Turn every line of the records below into a numbered list, dropping any blank lines.
## Start Given records
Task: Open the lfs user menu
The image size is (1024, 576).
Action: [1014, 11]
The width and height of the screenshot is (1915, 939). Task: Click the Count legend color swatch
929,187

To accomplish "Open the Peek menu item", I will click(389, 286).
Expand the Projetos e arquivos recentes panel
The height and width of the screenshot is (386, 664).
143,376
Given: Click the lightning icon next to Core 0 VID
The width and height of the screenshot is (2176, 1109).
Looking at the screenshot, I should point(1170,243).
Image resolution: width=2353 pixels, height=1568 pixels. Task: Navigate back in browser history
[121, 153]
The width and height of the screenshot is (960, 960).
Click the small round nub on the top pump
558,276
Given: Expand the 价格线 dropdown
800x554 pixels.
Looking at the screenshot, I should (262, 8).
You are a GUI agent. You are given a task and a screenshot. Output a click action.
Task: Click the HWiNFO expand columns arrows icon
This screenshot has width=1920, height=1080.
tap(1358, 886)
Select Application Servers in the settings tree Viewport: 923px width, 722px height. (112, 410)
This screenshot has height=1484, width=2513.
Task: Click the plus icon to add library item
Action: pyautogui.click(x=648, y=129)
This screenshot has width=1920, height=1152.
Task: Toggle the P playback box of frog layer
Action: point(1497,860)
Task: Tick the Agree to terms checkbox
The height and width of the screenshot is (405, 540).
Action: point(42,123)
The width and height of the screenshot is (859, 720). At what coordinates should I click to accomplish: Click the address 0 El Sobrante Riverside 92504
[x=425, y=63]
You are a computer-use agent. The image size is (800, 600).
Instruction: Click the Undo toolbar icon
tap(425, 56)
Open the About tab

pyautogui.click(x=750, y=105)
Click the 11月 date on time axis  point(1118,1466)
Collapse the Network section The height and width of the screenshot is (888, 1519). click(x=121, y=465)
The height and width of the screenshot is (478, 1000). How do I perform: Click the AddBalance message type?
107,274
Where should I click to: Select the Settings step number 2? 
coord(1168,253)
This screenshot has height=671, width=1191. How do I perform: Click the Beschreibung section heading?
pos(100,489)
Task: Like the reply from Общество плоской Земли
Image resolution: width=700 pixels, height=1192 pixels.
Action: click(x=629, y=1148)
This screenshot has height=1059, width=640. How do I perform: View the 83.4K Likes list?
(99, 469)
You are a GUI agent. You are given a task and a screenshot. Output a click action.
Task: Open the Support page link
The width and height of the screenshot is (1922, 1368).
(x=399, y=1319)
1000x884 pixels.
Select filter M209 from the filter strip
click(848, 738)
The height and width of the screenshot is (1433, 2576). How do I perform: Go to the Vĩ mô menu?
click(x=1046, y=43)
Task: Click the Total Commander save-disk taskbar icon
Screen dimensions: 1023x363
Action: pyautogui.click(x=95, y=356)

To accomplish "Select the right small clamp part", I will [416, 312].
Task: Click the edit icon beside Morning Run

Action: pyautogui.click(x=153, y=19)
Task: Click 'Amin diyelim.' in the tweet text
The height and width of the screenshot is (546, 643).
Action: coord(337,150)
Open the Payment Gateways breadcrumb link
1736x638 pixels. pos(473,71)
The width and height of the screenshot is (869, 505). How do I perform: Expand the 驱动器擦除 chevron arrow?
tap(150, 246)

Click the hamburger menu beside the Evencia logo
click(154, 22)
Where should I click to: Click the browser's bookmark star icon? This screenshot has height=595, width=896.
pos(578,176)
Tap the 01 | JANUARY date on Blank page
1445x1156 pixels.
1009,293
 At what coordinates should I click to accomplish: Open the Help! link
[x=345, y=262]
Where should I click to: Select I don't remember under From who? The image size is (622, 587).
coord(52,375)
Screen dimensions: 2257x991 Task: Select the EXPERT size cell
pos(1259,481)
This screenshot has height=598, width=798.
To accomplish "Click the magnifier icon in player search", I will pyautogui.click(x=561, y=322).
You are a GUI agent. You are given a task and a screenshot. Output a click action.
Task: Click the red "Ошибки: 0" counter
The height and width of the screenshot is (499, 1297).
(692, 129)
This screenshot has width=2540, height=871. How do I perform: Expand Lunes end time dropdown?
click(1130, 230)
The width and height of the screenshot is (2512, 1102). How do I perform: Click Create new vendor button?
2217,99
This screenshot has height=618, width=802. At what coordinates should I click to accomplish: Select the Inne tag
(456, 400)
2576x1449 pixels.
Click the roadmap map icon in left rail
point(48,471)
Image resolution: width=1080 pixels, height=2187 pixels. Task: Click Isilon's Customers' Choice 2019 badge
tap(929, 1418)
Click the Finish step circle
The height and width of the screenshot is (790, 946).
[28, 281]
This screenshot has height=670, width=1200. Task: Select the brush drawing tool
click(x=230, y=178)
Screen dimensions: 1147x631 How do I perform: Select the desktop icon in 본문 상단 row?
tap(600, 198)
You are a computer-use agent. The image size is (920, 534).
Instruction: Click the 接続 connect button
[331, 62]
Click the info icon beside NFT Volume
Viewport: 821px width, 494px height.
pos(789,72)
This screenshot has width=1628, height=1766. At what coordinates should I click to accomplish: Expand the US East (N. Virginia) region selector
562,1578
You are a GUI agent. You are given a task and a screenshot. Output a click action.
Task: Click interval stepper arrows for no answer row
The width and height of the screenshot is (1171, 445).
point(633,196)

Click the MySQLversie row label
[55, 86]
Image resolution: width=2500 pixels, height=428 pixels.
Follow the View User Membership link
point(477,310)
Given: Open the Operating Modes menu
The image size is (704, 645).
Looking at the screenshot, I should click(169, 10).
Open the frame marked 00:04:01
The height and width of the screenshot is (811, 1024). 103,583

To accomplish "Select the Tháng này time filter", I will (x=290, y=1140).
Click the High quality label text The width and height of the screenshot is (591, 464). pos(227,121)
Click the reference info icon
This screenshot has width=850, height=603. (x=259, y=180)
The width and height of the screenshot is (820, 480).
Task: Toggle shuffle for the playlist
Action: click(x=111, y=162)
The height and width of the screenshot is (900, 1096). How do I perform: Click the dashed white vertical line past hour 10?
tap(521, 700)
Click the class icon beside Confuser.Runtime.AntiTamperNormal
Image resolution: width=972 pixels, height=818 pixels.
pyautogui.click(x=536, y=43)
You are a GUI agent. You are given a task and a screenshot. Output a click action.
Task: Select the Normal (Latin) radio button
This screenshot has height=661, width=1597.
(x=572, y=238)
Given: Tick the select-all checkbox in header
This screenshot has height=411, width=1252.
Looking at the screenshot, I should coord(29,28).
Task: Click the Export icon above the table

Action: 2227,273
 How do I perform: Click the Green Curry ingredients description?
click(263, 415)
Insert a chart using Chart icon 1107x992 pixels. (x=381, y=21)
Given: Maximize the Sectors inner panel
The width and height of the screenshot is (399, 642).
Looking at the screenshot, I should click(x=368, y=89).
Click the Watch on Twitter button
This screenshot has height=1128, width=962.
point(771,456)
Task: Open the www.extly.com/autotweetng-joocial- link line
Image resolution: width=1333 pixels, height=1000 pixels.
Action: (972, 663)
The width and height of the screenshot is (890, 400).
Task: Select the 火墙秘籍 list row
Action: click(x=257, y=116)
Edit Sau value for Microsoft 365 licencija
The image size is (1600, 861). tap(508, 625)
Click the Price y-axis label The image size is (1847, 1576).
## End Given records
* [Written response]
1. Task: Open the lfs user menu
2. The image size is (1024, 576).
3. Action: [1014, 11]
4. The width and height of the screenshot is (1915, 939). Task: Click the Count legend color swatch
5. 929,187
6. To accomplish "Open the Peek menu item", I will click(389, 286).
7. Expand the Projetos e arquivos recentes panel
8. The height and width of the screenshot is (386, 664).
9. 143,376
10. Given: Click the lightning icon next to Core 0 VID
11. The width and height of the screenshot is (2176, 1109).
12. Looking at the screenshot, I should point(1170,243).
13. Image resolution: width=2353 pixels, height=1568 pixels. Task: Navigate back in browser history
14. [121, 153]
15. The width and height of the screenshot is (960, 960).
16. Click the small round nub on the top pump
17. 558,276
18. Given: Expand the 价格线 dropdown
19. 800x554 pixels.
20. Looking at the screenshot, I should (262, 8).
21. You are a GUI agent. You are given a task and a screenshot. Output a click action.
22. Task: Click the HWiNFO expand columns arrows icon
23. This screenshot has width=1920, height=1080.
24. tap(1358, 886)
25. Select Application Servers in the settings tree Viewport: 923px width, 722px height. (112, 410)
26. This screenshot has height=1484, width=2513.
27. Task: Click the plus icon to add library item
28. Action: pyautogui.click(x=648, y=129)
29. This screenshot has width=1920, height=1152.
30. Task: Toggle the P playback box of frog layer
31. Action: point(1497,860)
32. Task: Tick the Agree to terms checkbox
33. The height and width of the screenshot is (405, 540).
34. Action: point(42,123)
35. The width and height of the screenshot is (859, 720). At what coordinates should I click to accomplish: Click the address 0 El Sobrante Riverside 92504
36. [x=425, y=63]
37. You are a computer-use agent. The image size is (800, 600).
38. Instruction: Click the Undo toolbar icon
39. tap(425, 56)
40. Open the About tab
41. pyautogui.click(x=750, y=105)
42. Click the 11月 date on time axis  point(1118,1466)
43. Collapse the Network section The height and width of the screenshot is (888, 1519). click(x=121, y=465)
44. The height and width of the screenshot is (478, 1000). How do I perform: Click the AddBalance message type?
45. 107,274
46. Where should I click to: Select the Settings step number 2? 
47. coord(1168,253)
48. This screenshot has height=671, width=1191. How do I perform: Click the Beschreibung section heading?
49. pos(100,489)
50. Task: Like the reply from Общество плоской Земли
51. Image resolution: width=700 pixels, height=1192 pixels.
52. Action: click(x=629, y=1148)
53. This screenshot has height=1059, width=640. How do I perform: View the 83.4K Likes list?
54. (99, 469)
55. You are a GUI agent. You are given a task and a screenshot. Output a click action.
56. Task: Open the Support page link
57. The width and height of the screenshot is (1922, 1368).
58. (x=399, y=1319)
59. 1000x884 pixels.
60. Select filter M209 from the filter strip
61. click(848, 738)
62. The height and width of the screenshot is (1433, 2576). How do I perform: Go to the Vĩ mô menu?
63. click(x=1046, y=43)
64. Task: Click the Total Commander save-disk taskbar icon
65. Screen dimensions: 1023x363
66. Action: pyautogui.click(x=95, y=356)
67. To accomplish "Select the right small clamp part", I will [416, 312].
68. Task: Click the edit icon beside Morning Run
69. Action: pyautogui.click(x=153, y=19)
70. Task: Click 'Amin diyelim.' in the tweet text
71. The height and width of the screenshot is (546, 643).
72. Action: coord(337,150)
73. Open the Payment Gateways breadcrumb link
74. 1736x638 pixels. pos(473,71)
75. The width and height of the screenshot is (869, 505). How do I perform: Expand the 驱动器擦除 chevron arrow?
76. tap(150, 246)
77. Click the hamburger menu beside the Evencia logo
78. click(154, 22)
79. Where should I click to: Click the browser's bookmark star icon? This screenshot has height=595, width=896.
80. pos(578,176)
81. Tap the 01 | JANUARY date on Blank page
82. 1445x1156 pixels.
83. 1009,293
84.  At what coordinates should I click to accomplish: Open the Help! link
85. [x=345, y=262]
86. Where should I click to: Select I don't remember under From who? The image size is (622, 587).
87. coord(52,375)
88. Screen dimensions: 2257x991 Task: Select the EXPERT size cell
89. pos(1259,481)
90. This screenshot has height=598, width=798.
91. To accomplish "Click the magnifier icon in player search", I will pyautogui.click(x=561, y=322).
92. You are a GUI agent. You are given a task and a screenshot. Output a click action.
93. Task: Click the red "Ошибки: 0" counter
94. The height and width of the screenshot is (499, 1297).
95. (692, 129)
96. This screenshot has width=2540, height=871. How do I perform: Expand Lunes end time dropdown?
97. click(1130, 230)
98. The width and height of the screenshot is (2512, 1102). How do I perform: Click Create new vendor button?
99. 2217,99
100. This screenshot has height=618, width=802. At what coordinates should I click to accomplish: Select the Inne tag
101. (456, 400)
102. 2576x1449 pixels.
103. Click the roadmap map icon in left rail
104. point(48,471)
105. Image resolution: width=1080 pixels, height=2187 pixels. Task: Click Isilon's Customers' Choice 2019 badge
106. tap(929, 1418)
107. Click the Finish step circle
108. The height and width of the screenshot is (790, 946).
109. [28, 281]
110. This screenshot has height=670, width=1200. Task: Select the brush drawing tool
111. click(x=230, y=178)
112. Screen dimensions: 1147x631 How do I perform: Select the desktop icon in 본문 상단 row?
113. tap(600, 198)
114. You are a computer-use agent. The image size is (920, 534).
115. Instruction: Click the 接続 connect button
116. [331, 62]
117. Click the info icon beside NFT Volume
118. Viewport: 821px width, 494px height.
119. pos(789,72)
120. This screenshot has width=1628, height=1766. At what coordinates should I click to accomplish: Expand the US East (N. Virginia) region selector
121. 562,1578
122. You are a GUI agent. You are given a task and a screenshot. Output a click action.
123. Task: Click interval stepper arrows for no answer row
124. The width and height of the screenshot is (1171, 445).
125. point(633,196)
126. Click the MySQLversie row label
127. [55, 86]
128. Image resolution: width=2500 pixels, height=428 pixels.
129. Follow the View User Membership link
130. point(477,310)
131. Given: Open the Operating Modes menu
132. The image size is (704, 645).
133. Looking at the screenshot, I should click(169, 10).
134. Open the frame marked 00:04:01
135. The height and width of the screenshot is (811, 1024). 103,583
136. To accomplish "Select the Tháng này time filter", I will (x=290, y=1140).
137. Click the High quality label text The width and height of the screenshot is (591, 464). pos(227,121)
138. Click the reference info icon
139. This screenshot has width=850, height=603. (x=259, y=180)
140. The width and height of the screenshot is (820, 480).
141. Task: Toggle shuffle for the playlist
142. Action: click(x=111, y=162)
143. The height and width of the screenshot is (900, 1096). How do I perform: Click the dashed white vertical line past hour 10?
144. tap(521, 700)
145. Click the class icon beside Confuser.Runtime.AntiTamperNormal
146. Image resolution: width=972 pixels, height=818 pixels.
147. pyautogui.click(x=536, y=43)
148. You are a GUI agent. You are given a task and a screenshot. Output a click action.
149. Task: Select the Normal (Latin) radio button
150. This screenshot has height=661, width=1597.
151. (x=572, y=238)
152. Given: Tick the select-all checkbox in header
153. This screenshot has height=411, width=1252.
154. Looking at the screenshot, I should coord(29,28).
155. Task: Click the Export icon above the table
156. Action: 2227,273
157.  How do I perform: Click the Green Curry ingredients description?
158. click(263, 415)
159. Insert a chart using Chart icon 1107x992 pixels. (x=381, y=21)
160. Given: Maximize the Sectors inner panel
161. The width and height of the screenshot is (399, 642).
162. Looking at the screenshot, I should click(x=368, y=89).
163. Click the Watch on Twitter button
164. This screenshot has height=1128, width=962.
165. point(771,456)
166. Task: Open the www.extly.com/autotweetng-joocial- link line
167. Image resolution: width=1333 pixels, height=1000 pixels.
168. Action: (972, 663)
169. The width and height of the screenshot is (890, 400).
170. Task: Select the 火墙秘籍 list row
171. Action: click(x=257, y=116)
172. Edit Sau value for Microsoft 365 licencija
173. The image size is (1600, 861). tap(508, 625)
174. Click the Price y-axis label The image size is (1847, 1576).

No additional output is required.